Tom Utley writing in the Daily Mail compares the board game of Monopoly to the ending of Waugh’s novel A Handful of Dust. He recalls a disastrous holiday in the Scottish isles where his family endured endless rainfall in a cottage with a leaky roof:
And the only entertainment to be found on the premises was a shelf of yellowing Agatha Christie books, a pack of 47 playing cards and — you’ve guessed it — a cruelly complete set of Monopoly…So there we sat, for hours on end in the damp and gloom of that hall, playing game after endless game and hating each other more with every throw of the dice.I felt like Evelyn Waugh’s Tony Last in A Handful Of Dust, held prisoner by an illiterate maniac in the Brazilian jungle, condemned to live out his days reading and re-reading aloud to his captor the complete works of Dickens.

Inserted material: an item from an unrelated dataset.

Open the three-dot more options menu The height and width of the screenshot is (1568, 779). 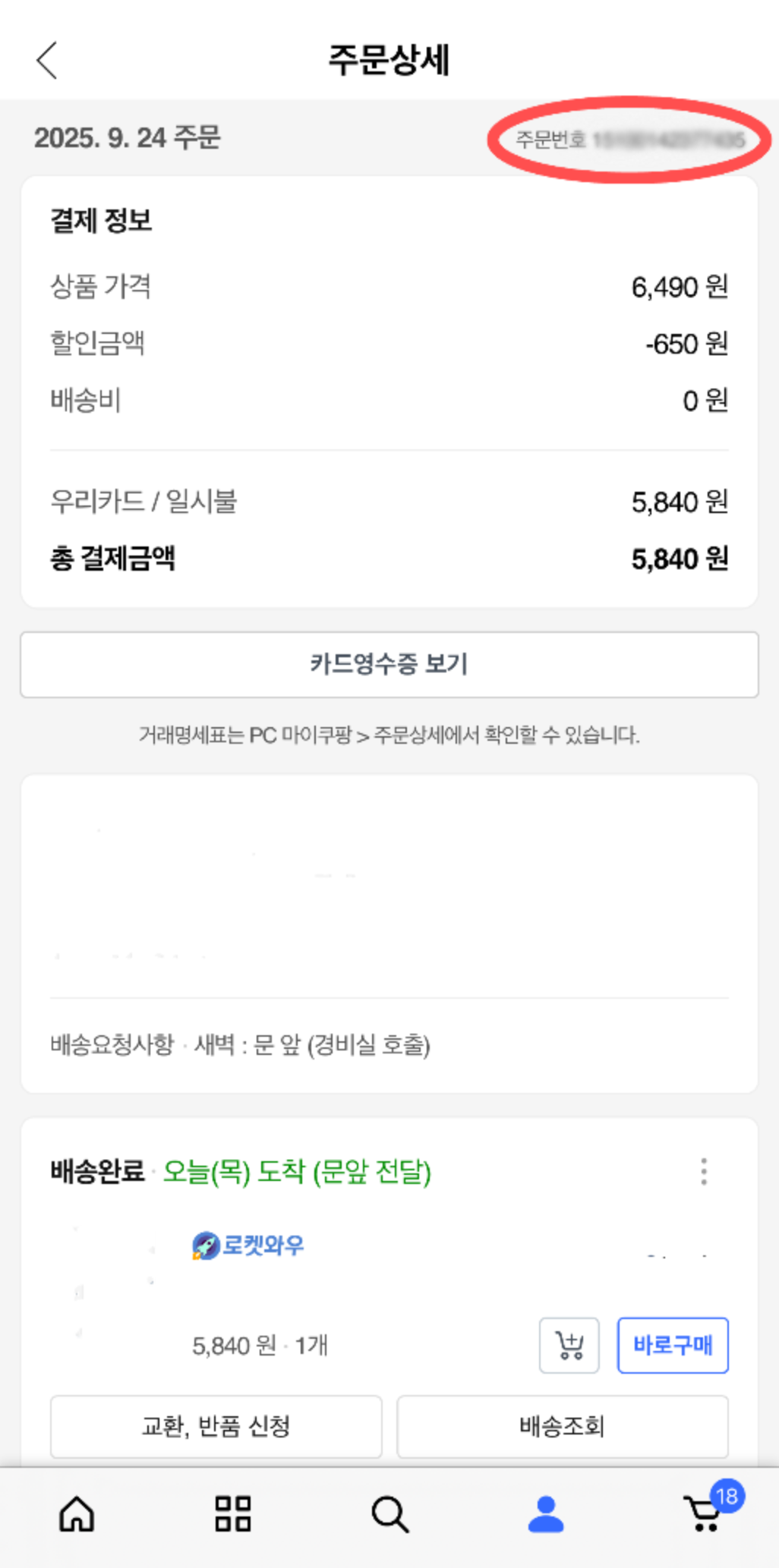tap(704, 1172)
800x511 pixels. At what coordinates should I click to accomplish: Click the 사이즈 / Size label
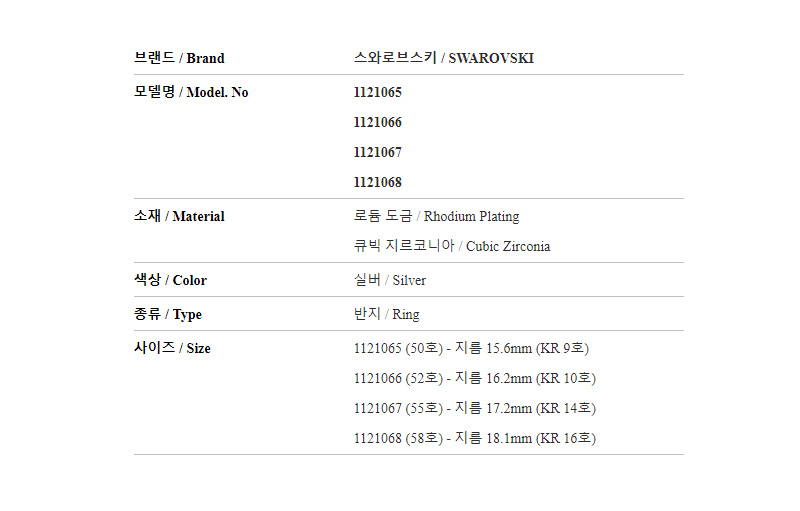click(x=172, y=348)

By day four on Arran, when we could stand the game no more, I suggested the family should venture out into the rain to climb Goat Fell, the highest point on the island, so that we’d have at least one achievement to show for our holiday. We were halfway up its 2,866 feet, ankle-deep in mud and bitten raw by midges impervious to the rain, when I had one of the greatest brainwaves of my life. I put it to my wife and the boys: ‘Should we press on to the top, and then go back … for another game of Monopoly? Or should we go back down right now, pack our bags, call off the rest of the holiday and drive home to London?’ The latter suggestion carried unanimously. We were on the next ferry to the mainland, heading back to the telly and the warm, dry beds of home. Since then, I’ve never been able to look at that familiar board without a shudder of horror.